Immunomodulators (nonvaccine and nonallergenic products intended to treat disease by inhibiting or modifying a pre-existing immune response).
Growth factors, cytokines, and monoclonal antibodies intended to mobilize, stimulate, decrease, or otherwise alter the production of hematopoietic cells in vivo.
Other biologics go through the Center for Biologic Evaluation and Research (CBER) and include the following:
Cellular products, including products composed of human, bacterial, or animal cells (such as pancreatic islet cells for transplantation), or from physical parts of those cells (such as whole cells, cell fragments, or other components intended for use as preventative or therapeutic vaccines).
Gene therapy products. Human gene therapy/gene transfer is the administration of nucleic acids, viruses, or genetically engineered microorganisms that mediate their effect by transcription and/or translation of the transferred genetic material, and/or by integrating into the host genome. Cells may be modified in these ways ex vivo for subsequent administration to the recipient, or altered in vivo by gene therapy products administered directly to the recipient.
Vaccines (products intended to induce or increase an antigen-specific immune response for prophylactic or therapeutic immunization, regardless of the composition or method of manufacture).

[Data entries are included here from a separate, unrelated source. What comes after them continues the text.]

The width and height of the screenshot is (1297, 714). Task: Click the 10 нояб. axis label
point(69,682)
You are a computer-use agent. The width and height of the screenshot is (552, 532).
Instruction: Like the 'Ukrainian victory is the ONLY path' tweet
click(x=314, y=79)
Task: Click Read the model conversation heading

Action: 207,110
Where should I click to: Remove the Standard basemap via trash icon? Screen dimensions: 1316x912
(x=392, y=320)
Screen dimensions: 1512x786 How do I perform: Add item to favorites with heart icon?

Allergenic extracts used for the diagnosis and treatment of allergic diseases and allergen patch tests.
Antitoxins, antivenins, and venoms.
Blood, blood components, plasma-derived products (e.g., albumin, immunoglobulins, clotting factors, fibrin sealants, proteinase inhibitors), including recombinant and transgenic versions of plasma derivatives (e.g., clotting factors), blood substitutes, plasma volume expanders, human or animal polyclonal antibody preparations including radiolabeled or conjugated forms, and certain fibrinolytics such as plasma-derived plasmin, and red cell reagents.
A combination product, as defined in 21 CFR § 3.2(e), is a product comprised of any combination of a drug and a device; a biological product and a device; a drug and a biological product; or a drug, a device, and a biological product. The regulatory pathway for these will be assigned to the center for which the primary mode of action is determined. For instance, drug-eluting stents may go through either CDER or CDRH, but the primary mode of action is the stent so it went through CDRH. The Office of Combination Products at the Food and Drug Administration (FDA) makes this determination. Once the pathway is defined, a trial needs to be designed. For FDA approval, an initial trial is put together and discussed with the FDA before it is instituted so that any comments the FDA makes can be considered.